Prompt: Please continue the passage on cost accountability with pharmacy benefit managers, starting after its last sentence.

Document extract:
Cost accountability with pharmacy benefit managers
A key concern raised in recent litigation over fiduciary governance is the need for effective evaluation and oversight of PBMs to ensure fiduciary compliance. With pharmacy benefits accounting for 30% of total health plan costs, addressing high costs with responsible PBM oversight is a legal obligation for plan sponsors. However, managing the complexities of the PBM industry is challenging due to its concentration and vertical integration. The top three PBMs control over 80% of the market, creating obstacles for plan sponsors seeking transparency and value.
Because of this market dominance, securing cost efficiency aligned with fiduciary responsibilities requires employers to make thorough assessments and competitive evaluations of service providers to ensure effectiveness and value. Employers can accomplish this by partnering with independent experts who aren’t tied to PBMs, helping to ensure unbiased evaluations. They can assess PBMs for cost and value with requests for proposals and market checks. Finally, plan sponsors should have a full understanding of PBM contracts and monitor costs, including administrative fees, dispensing fees, and utilization of rebates.

Extracted data:
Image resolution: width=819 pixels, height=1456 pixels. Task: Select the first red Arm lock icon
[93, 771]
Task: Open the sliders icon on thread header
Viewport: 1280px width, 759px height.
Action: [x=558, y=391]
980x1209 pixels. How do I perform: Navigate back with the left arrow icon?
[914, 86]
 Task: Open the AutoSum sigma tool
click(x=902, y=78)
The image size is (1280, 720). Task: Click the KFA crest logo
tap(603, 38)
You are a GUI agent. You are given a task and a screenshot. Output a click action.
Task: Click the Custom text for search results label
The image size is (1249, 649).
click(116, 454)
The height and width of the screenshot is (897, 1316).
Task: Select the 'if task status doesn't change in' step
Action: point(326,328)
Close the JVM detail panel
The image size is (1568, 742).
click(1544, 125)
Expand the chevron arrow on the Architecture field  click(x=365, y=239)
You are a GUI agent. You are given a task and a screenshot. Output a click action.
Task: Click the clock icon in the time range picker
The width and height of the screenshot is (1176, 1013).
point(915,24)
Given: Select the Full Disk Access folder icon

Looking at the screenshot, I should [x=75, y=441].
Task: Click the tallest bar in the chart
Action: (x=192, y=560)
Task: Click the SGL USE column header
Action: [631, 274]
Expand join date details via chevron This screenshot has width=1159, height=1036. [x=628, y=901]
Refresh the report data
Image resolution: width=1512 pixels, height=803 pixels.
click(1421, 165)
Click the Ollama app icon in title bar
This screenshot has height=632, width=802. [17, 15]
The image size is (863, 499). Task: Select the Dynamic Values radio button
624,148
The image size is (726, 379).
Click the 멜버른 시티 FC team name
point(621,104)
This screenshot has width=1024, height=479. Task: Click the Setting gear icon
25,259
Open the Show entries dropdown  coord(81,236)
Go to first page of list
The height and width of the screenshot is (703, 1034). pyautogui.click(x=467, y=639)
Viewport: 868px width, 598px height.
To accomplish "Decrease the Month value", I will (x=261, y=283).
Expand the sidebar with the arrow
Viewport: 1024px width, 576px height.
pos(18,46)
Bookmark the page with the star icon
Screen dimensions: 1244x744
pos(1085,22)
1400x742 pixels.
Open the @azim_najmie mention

Result for this task:
What else can employers do?
Transparency really means clarity. It’s an insight into what things cost and how they work.
When it comes to transparency in health and welfare benefits, there’s a lot of talk about… allowing patients access to information, the cost of a covered item or service, and the quality of care ahead of time. For the employer, as plan sponsor, having this information is essential to protecting plan participants and beneficiaries. It can help ensure that benefits are paid for the exclusive benefit of these individuals, the “prudent expert standard” is utilized, only reasonable fees to service providers are paid, plan documents are followed, and more. These are all part of ERISA’s required fiduciary duties.
So, what can employers do to be certain they’re doing everything possible to be a good fiduciary? The five main duties first established by ERISA more than 50 years ago continue to exist:
To act only for the benefit of participants/beneficiaries (which is known as “duty of undivided loyalty”)
To act for the exclusive purpose of providing plan benefits or defraying reasonable expenses of plan administration (which is the exclusive benefit rule)
To perform duties with the care, skill, prudence and diligence of a subject matter expert (that’s the prudent expert rule)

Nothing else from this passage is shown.